● **Instructions to follow**:
How do the lines below between the ones holding "Click Aggiungi button for Consenti" and "You are a computer-use agent. Viewport: 1280px", inclusive, read? Give them again exactly, with no other lines.

● **Source material**:
--

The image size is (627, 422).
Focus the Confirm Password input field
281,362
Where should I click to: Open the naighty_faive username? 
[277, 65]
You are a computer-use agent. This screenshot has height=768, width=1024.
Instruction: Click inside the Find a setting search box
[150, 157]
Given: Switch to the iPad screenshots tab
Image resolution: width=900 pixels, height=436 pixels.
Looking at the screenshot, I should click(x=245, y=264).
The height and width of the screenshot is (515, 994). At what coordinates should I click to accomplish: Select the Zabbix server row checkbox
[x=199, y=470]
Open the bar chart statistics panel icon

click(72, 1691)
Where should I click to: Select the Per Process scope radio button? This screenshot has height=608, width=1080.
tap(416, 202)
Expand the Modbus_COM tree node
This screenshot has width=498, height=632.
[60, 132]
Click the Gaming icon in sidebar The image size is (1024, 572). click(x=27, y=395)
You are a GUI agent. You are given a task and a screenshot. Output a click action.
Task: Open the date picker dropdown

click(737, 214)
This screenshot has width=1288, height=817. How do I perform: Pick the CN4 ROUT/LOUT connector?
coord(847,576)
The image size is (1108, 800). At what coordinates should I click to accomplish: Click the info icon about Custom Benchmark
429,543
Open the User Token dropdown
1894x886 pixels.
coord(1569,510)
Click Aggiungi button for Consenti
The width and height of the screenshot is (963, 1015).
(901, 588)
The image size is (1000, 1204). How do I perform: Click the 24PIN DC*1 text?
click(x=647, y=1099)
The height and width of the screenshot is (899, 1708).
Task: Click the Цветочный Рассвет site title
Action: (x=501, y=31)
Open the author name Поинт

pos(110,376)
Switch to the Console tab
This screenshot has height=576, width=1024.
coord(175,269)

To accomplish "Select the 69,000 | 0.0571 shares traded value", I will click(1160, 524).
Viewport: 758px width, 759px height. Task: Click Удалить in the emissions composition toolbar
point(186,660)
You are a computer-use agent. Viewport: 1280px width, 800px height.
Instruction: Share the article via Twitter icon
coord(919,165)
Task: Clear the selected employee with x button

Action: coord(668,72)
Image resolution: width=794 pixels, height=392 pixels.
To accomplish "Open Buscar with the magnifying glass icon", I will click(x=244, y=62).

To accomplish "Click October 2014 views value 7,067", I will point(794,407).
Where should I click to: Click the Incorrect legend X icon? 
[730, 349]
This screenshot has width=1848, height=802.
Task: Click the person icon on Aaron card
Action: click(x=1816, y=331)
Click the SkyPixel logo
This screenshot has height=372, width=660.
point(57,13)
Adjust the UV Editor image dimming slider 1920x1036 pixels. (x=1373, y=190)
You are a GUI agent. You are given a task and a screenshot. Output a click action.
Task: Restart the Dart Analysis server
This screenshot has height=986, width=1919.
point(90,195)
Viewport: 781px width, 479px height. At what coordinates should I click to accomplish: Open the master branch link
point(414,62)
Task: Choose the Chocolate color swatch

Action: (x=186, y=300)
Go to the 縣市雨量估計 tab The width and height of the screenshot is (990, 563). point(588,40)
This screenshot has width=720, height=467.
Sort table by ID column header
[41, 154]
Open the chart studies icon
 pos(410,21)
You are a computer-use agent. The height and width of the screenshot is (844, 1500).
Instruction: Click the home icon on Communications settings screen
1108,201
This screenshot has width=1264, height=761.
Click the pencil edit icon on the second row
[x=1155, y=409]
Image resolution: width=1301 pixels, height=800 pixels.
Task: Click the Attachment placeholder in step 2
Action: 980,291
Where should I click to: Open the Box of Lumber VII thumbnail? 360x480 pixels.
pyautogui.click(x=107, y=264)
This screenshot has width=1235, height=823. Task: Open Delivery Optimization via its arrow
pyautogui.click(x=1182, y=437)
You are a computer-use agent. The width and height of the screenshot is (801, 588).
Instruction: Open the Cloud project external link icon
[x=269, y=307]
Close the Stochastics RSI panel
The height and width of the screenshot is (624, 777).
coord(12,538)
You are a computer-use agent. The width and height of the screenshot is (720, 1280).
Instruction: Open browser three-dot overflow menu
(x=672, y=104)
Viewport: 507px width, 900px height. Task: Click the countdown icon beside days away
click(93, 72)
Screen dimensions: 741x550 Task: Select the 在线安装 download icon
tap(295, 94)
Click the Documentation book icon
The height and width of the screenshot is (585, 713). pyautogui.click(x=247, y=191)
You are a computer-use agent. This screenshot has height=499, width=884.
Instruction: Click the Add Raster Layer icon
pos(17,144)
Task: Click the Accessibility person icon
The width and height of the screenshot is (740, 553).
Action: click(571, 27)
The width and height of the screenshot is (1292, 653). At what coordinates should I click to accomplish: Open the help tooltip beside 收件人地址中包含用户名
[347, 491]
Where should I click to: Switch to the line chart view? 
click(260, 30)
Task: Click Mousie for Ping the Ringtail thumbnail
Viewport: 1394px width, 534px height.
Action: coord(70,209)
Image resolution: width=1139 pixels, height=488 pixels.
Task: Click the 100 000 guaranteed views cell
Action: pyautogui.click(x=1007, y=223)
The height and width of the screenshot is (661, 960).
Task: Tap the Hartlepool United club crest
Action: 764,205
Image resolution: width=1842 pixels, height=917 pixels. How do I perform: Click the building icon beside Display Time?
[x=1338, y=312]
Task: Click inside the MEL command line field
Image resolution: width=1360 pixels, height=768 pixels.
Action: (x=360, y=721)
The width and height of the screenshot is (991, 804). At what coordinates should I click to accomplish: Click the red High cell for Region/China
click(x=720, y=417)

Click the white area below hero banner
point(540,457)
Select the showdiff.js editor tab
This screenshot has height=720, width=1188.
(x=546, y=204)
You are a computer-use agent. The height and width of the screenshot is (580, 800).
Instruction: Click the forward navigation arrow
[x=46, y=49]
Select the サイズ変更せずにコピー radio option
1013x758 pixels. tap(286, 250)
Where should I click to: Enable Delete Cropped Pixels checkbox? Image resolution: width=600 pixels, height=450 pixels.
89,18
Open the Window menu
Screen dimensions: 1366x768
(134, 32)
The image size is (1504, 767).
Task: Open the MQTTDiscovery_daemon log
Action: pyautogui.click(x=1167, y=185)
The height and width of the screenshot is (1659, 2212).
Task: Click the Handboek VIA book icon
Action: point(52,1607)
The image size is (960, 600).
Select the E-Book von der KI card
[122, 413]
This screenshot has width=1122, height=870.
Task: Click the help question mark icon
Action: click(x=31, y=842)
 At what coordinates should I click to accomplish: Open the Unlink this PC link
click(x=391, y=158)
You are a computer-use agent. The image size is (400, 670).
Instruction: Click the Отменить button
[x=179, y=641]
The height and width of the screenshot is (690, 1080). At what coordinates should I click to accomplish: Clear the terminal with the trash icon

--

● **Solution for this problem**:
Click Aggiungi button for Consenti
The width and height of the screenshot is (963, 1015).
(901, 588)
The image size is (1000, 1204). How do I perform: Click the 24PIN DC*1 text?
click(x=647, y=1099)
The height and width of the screenshot is (899, 1708).
Task: Click the Цветочный Рассвет site title
Action: (x=501, y=31)
Open the author name Поинт

pos(110,376)
Switch to the Console tab
This screenshot has height=576, width=1024.
coord(175,269)

To accomplish "Select the 69,000 | 0.0571 shares traded value", I will click(1160, 524).
Viewport: 758px width, 759px height. Task: Click Удалить in the emissions composition toolbar
point(186,660)
You are a computer-use agent. Viewport: 1280px width, 800px height.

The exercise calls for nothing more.